Should You Water Down Acrylic Paint?
Generally I would say don’t water down acrylic paint unless you are looking to create a translucent wash. If you use the paint just as it comes out of the tube or tub it will show your brushstrokes and the final painting can look much better.
Using the paint straight from the tube you can use the brushstrokes to add extra finesse to the painting. You can use the brushstrokes to create shape and texture in your paintings.
Watering the paint down can help with certain things. If you want a translucent wash then this will help. Make sure if you are painting on paper that the paper is stretched well first. If you don’t stretch the paper properly when you apply watered down paint the paper can buckle and warp.
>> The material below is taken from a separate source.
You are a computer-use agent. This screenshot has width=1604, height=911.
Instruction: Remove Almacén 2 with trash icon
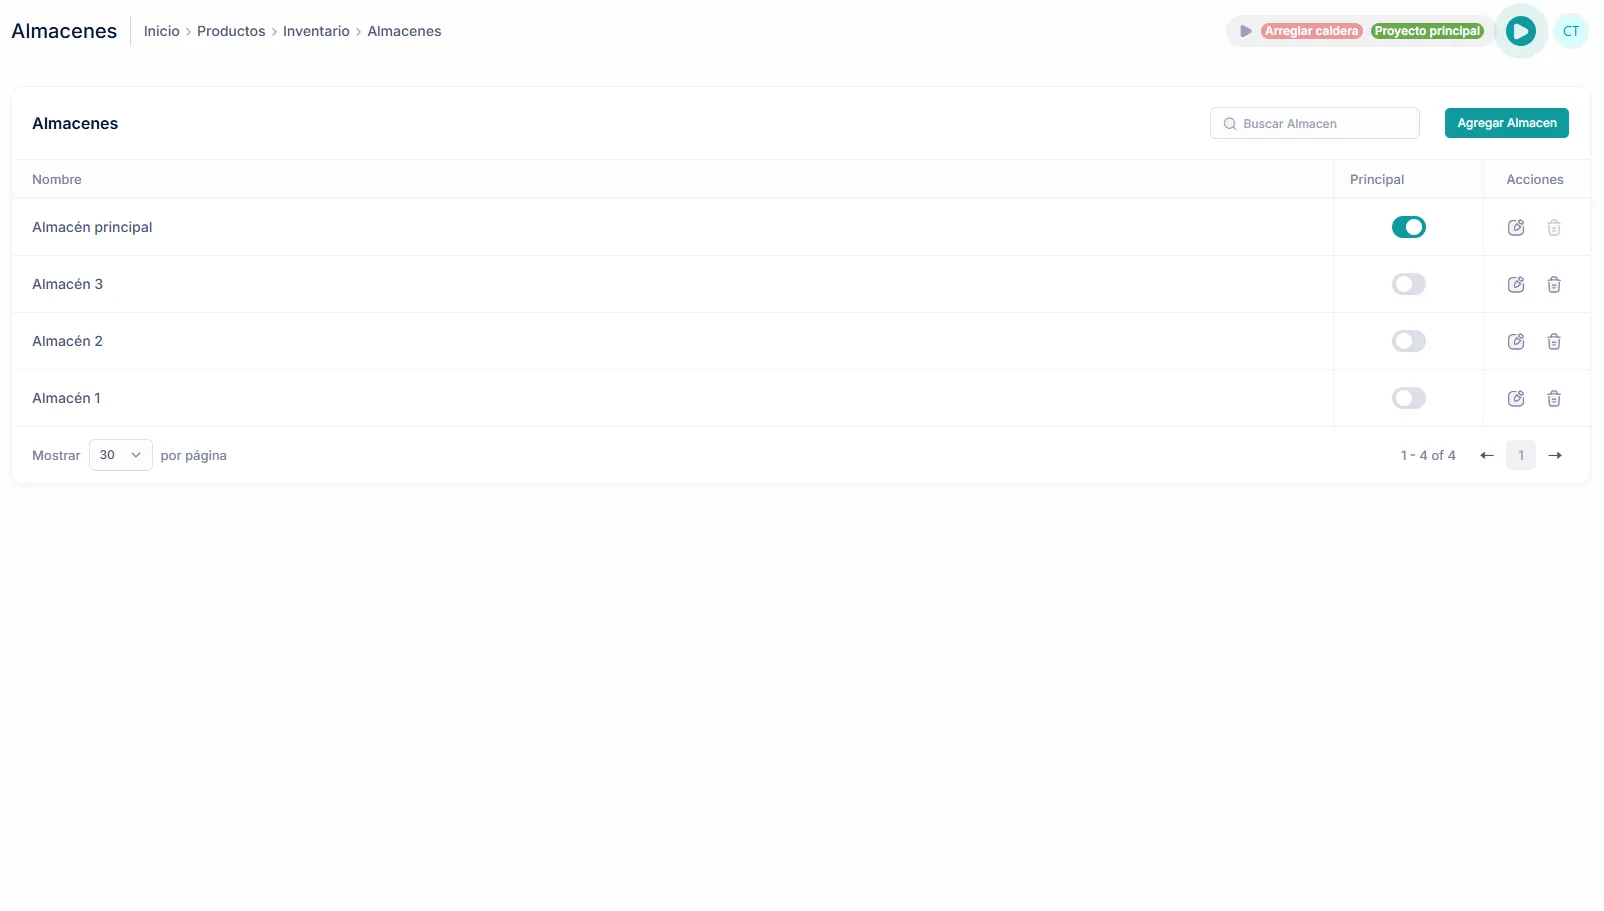click(1554, 341)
It can also be a way to create fine detail more easily. If you paint the rough image first you can add highlights and shadow with a thin wash of dark or light. If I am painting a meadow then one of my favourite tricks is to roughly paint the background colour with thick paint and then use a fan brush to flick in small details with the watered down paint in various similar shades to give highlights and shadows.
How Much Water Can You Add To Acrylic Paint?
You can add any amount of water to acrylic paint. Add a little water and you will get a flatter paint that doesn’t show the brush strokes so much but is still fairly opaque. If you add more water then you are reducing the percentage of pigment in the paint so it will appear more translucent and show the colour beneath through more.
Some acrylic paints are naturally thicker than other brands too. The thicker the paint is to begin with the more water you can add. The likelihood is that some acrylic paint is aimed more at the professional painters and this will likely be thicker.
What Is The Best Thinner For Acrylic Paint?
Water is the only thinner that you will ever need for acrylic paints. If you really need to you can use an acrylic medium but in most circumstances it isn’t really necessary. If you paint with acrylic paint thinned with water directly onto unprimed paper, it will soak into the paper more and give a more matt finish similar to watercolours. However this can easily be changed by priming the paper before you start painting.
This is part of what makes acrylic paints so flexible. You can use them in so many different ways. If you use the water thinned paint on a surface that has previously been primed with acrylic, they will dry on the surface with a semi gloss sheen just as they do when they aren’t thinned.
Try experimenting to see the different effects you can get. Painting thinned paint onto an un-dried base layer you will be able to blend the colours together where as painting them onto a dry base layer will give you sharper, more defined lines.
Be careful not to overwork your paintings. Concentrate on getting all the colours on as quickly as you can. W from dark to light, cleaning your brushes thoroughly each time. When all the colours are roughly applied, take a clean dry brush and lightly work the edges together to create the gradients of colour and tone you want. Wipe your brushes regularly to make sure everything doesn’t just end up amuddy brown colour.